The files in the globs do not contain a created column because this information is expressed through the file system. Vertica can read the partitioned values (dates, in this example) into a table column (created, in this example).

Data can be partitioned by more than one value:

/data/created=2016-11-01/region=northeast/*
/data/created=2016-11-01/region=central/*
/data/created=2016-11-01/region=southeast/*
/data/created=2016-11-01/...
/data/created=2016-11-02/region=northeast/*
/data/created=2016-11-02/region=central/*
/data/created=2016-11-02/region=southeast/*
/data/created=2016-11-02/...
/data/created=2016-11-03/...
/data/...

Another way to partition data is to use the values directly, without the column names:

/data/2017/01*
/data/2017/02/*
/data/2017/03/*
/data/...

In this case, you have to use an expression to tell COPY how to extract columns and values from the paths, for example to read the first level as a year and the second as a month.

The syntax for loading partitioned data differs for Hive-style and other partitioning schemes. For both schemes, list partition columns in the PARTITION COLUMNS clause. Doing so allows Vertica to improve query performance when predicates involve partition columns by eliminating irrelevant partitions from consideration.

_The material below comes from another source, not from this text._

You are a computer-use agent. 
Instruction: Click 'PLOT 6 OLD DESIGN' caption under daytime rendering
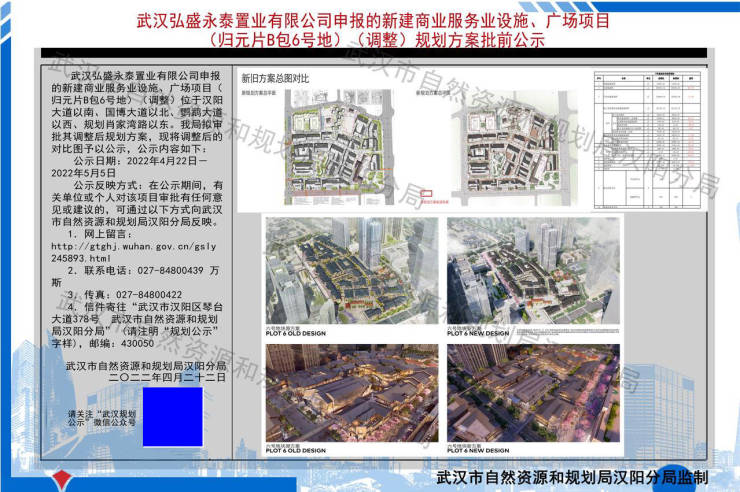(296, 335)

COPY syntax for Hive-style partitions

Consider the following partition layout:

/data/created=2016-11-01/region=northeast/*
/data/created=2016-11-01/region=central/*
/data/created=2016-11-01/...
/data/created=2016-11-02/region=northeast/*
/data/created=2016-11-02/region=central/*
/data/created=2016-11-02/...
/data/...

To load values for the created and region columns, use wildcards (globs) in the COPY path and the PARTITION COLUMNS option:

=> CREATE EXTERNAL TABLE records (id int, name varchar(50), created date, region varchar(50))
   AS COPY FROM 'webhdfs:////data/*/*/*'
   PARTITION COLUMNS created, region;

The path includes one wildcard (*) for each level of directory partitioning and then one more for the files. The number of wildcards must be at least one more than the number of partitioned columns. Data files must include at least one real column; you cannot represent data entirely through directory structure.

The first part of each partition directory name must match the column name in the table definition. COPY parses the string after the = for the values. Empty values, for example a directory named created=, are treated as null values. For backward compatibility, a value of __HIVE_DEFAULT_PARTITION__ also means null.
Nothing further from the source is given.